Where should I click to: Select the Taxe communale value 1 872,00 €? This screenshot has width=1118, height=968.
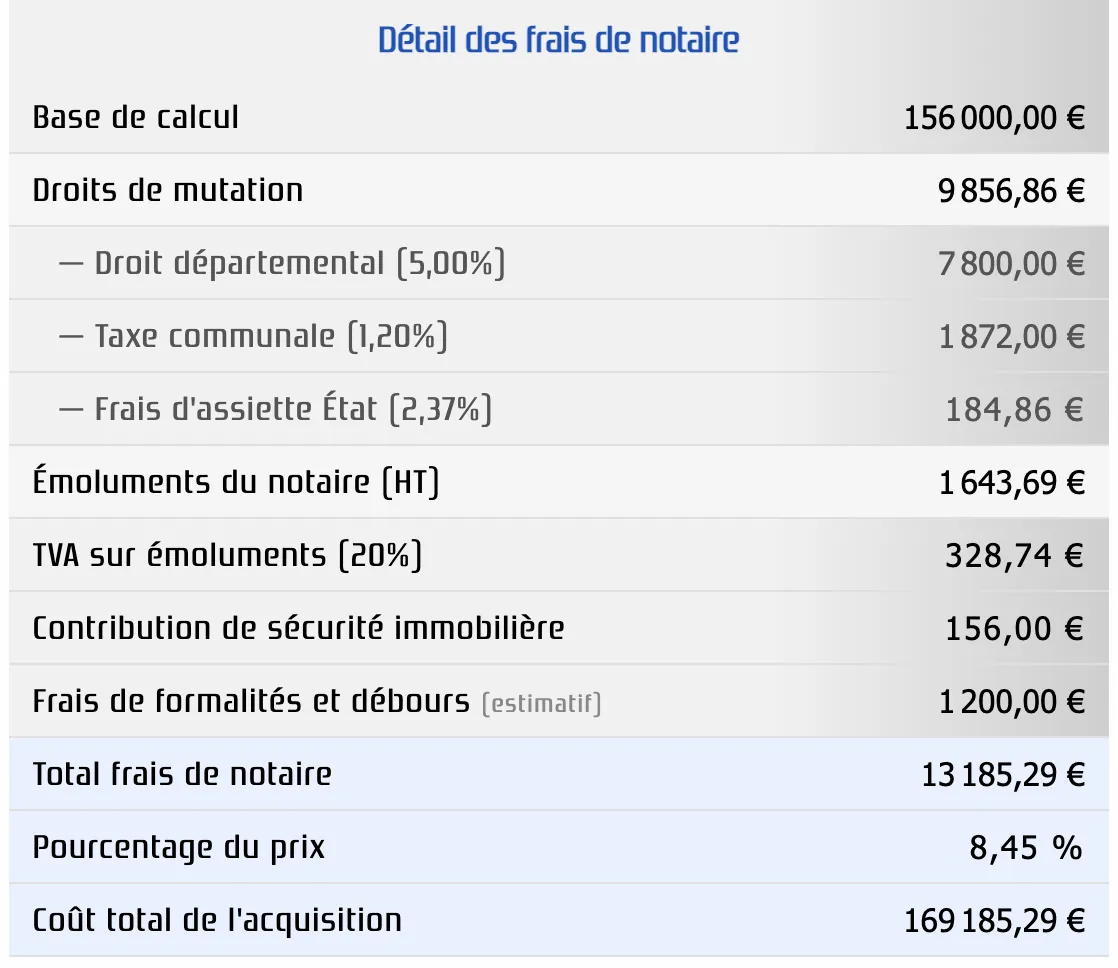tap(1011, 336)
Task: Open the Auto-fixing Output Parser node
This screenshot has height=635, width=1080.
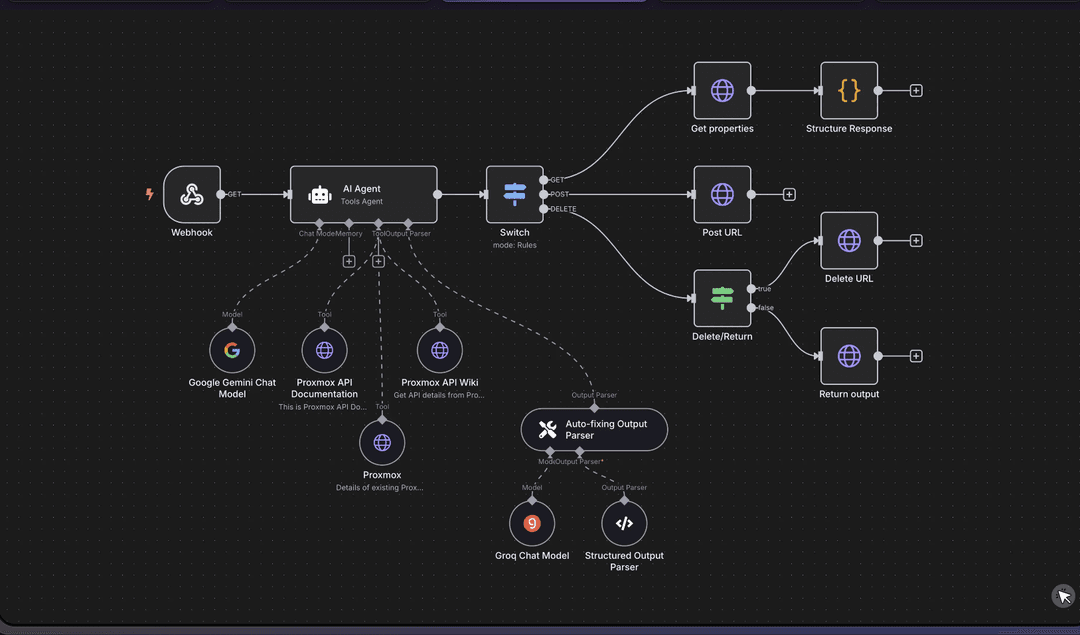Action: tap(594, 430)
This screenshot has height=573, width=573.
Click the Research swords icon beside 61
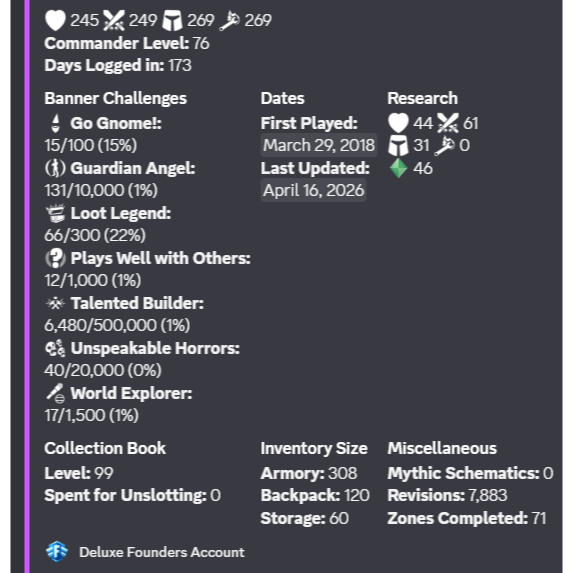[x=448, y=123]
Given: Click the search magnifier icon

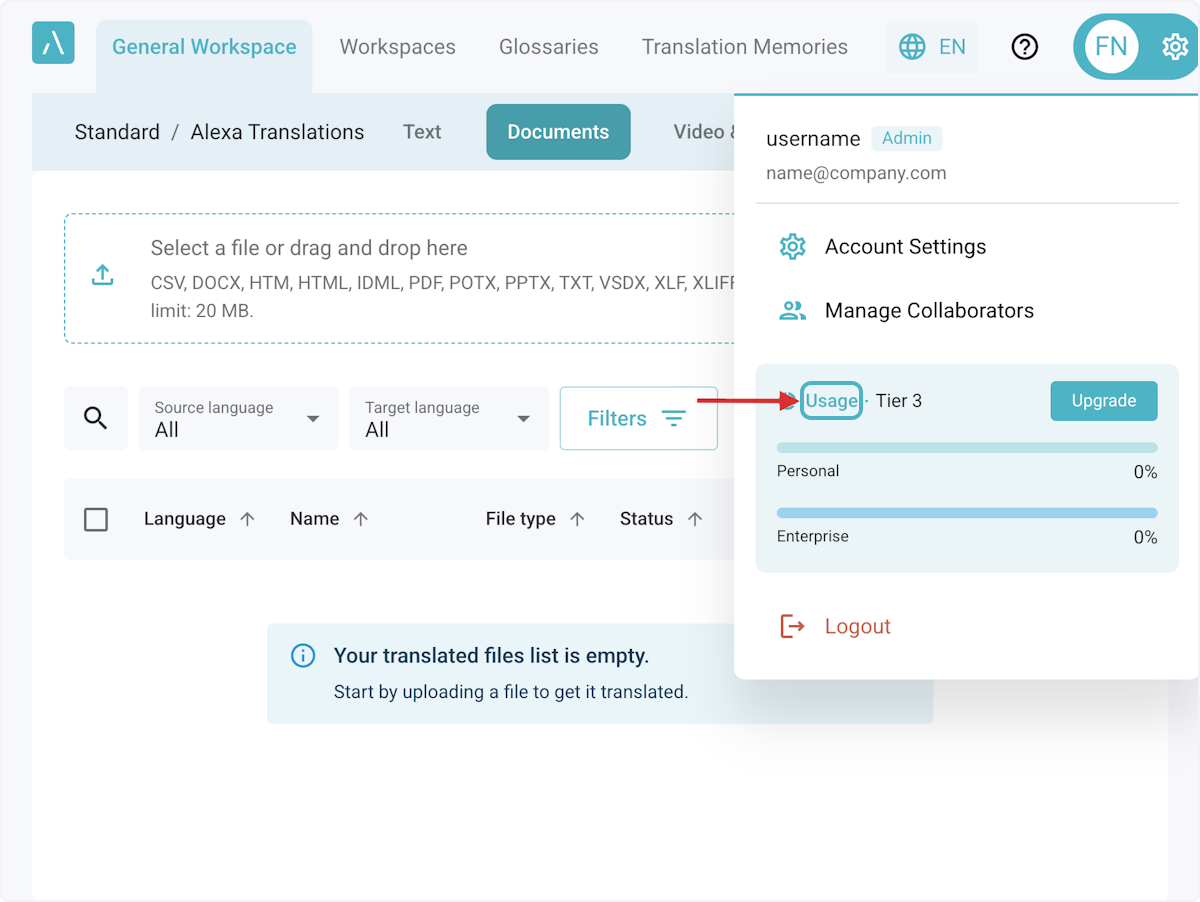Looking at the screenshot, I should [96, 418].
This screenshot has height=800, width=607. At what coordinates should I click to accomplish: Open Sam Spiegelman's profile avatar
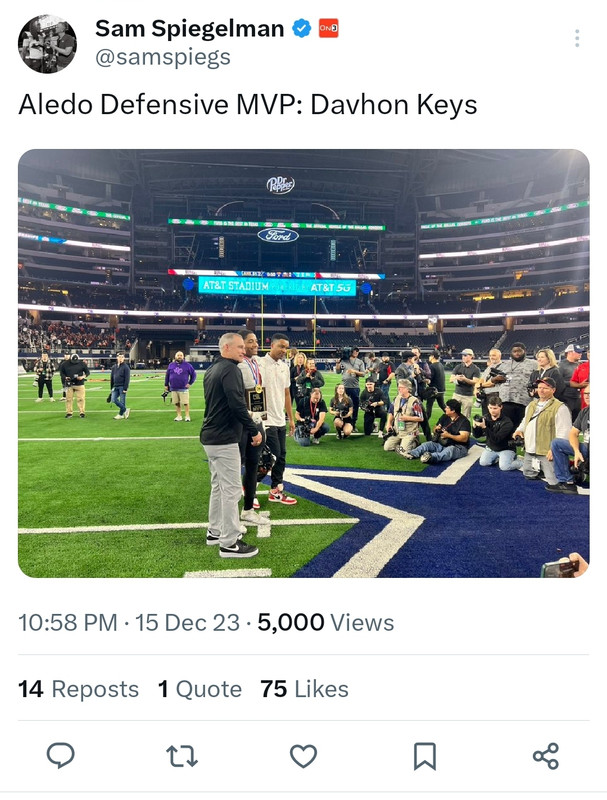pos(47,43)
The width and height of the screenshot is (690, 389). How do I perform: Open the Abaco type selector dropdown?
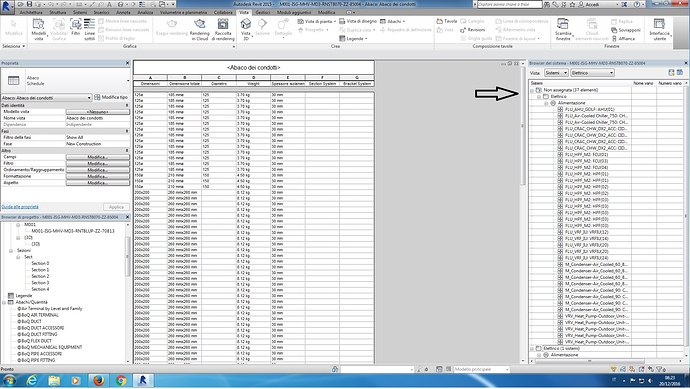click(46, 98)
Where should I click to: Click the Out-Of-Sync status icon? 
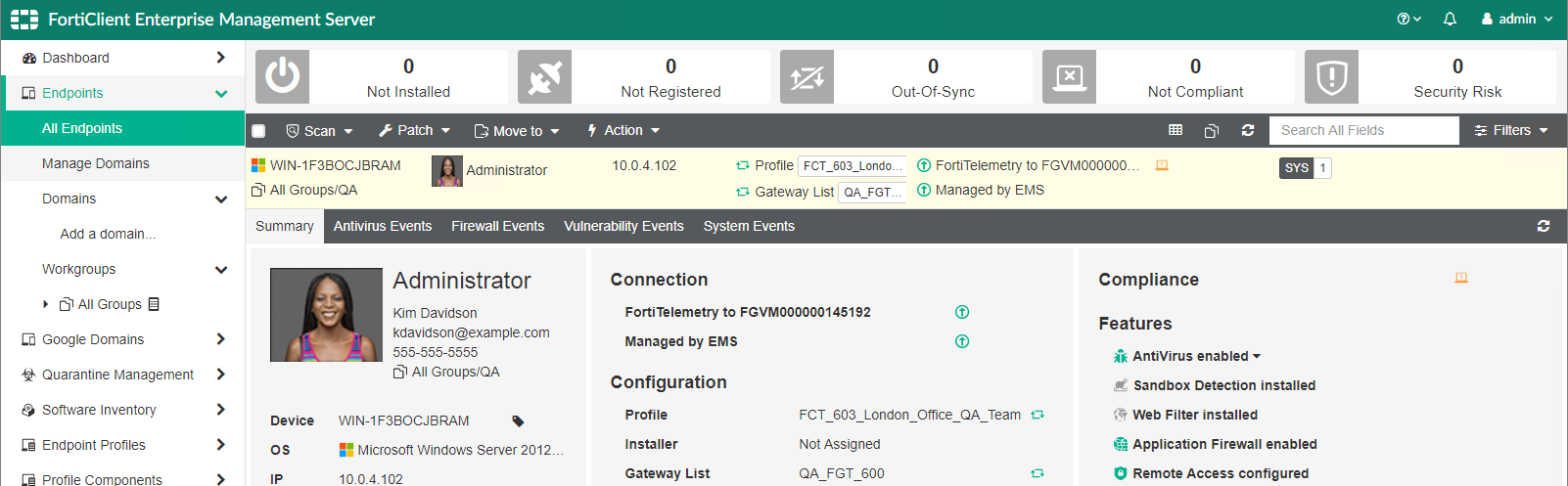tap(807, 76)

= = = = = = =

_What to work on:_
Could you restate every record above word for word, dropping the pictures?

_Finished exercise:_
Where should I click to: Select the Taxe communale value 1 872,00 €? This screenshot has width=1118, height=968.
tap(1011, 336)
Task: Open the Auto-fixing Output Parser node
This screenshot has height=635, width=1080.
Action: tap(594, 430)
This screenshot has height=573, width=573.
Click the Research swords icon beside 61
[x=448, y=123]
Given: Click the search magnifier icon

Looking at the screenshot, I should [96, 418].
This screenshot has height=800, width=607. At what coordinates should I click to accomplish: Open Sam Spiegelman's profile avatar
pos(47,43)
The width and height of the screenshot is (690, 389). How do I perform: Open the Abaco type selector dropdown?
click(46, 98)
Where should I click to: Click the Out-Of-Sync status icon? 
tap(807, 76)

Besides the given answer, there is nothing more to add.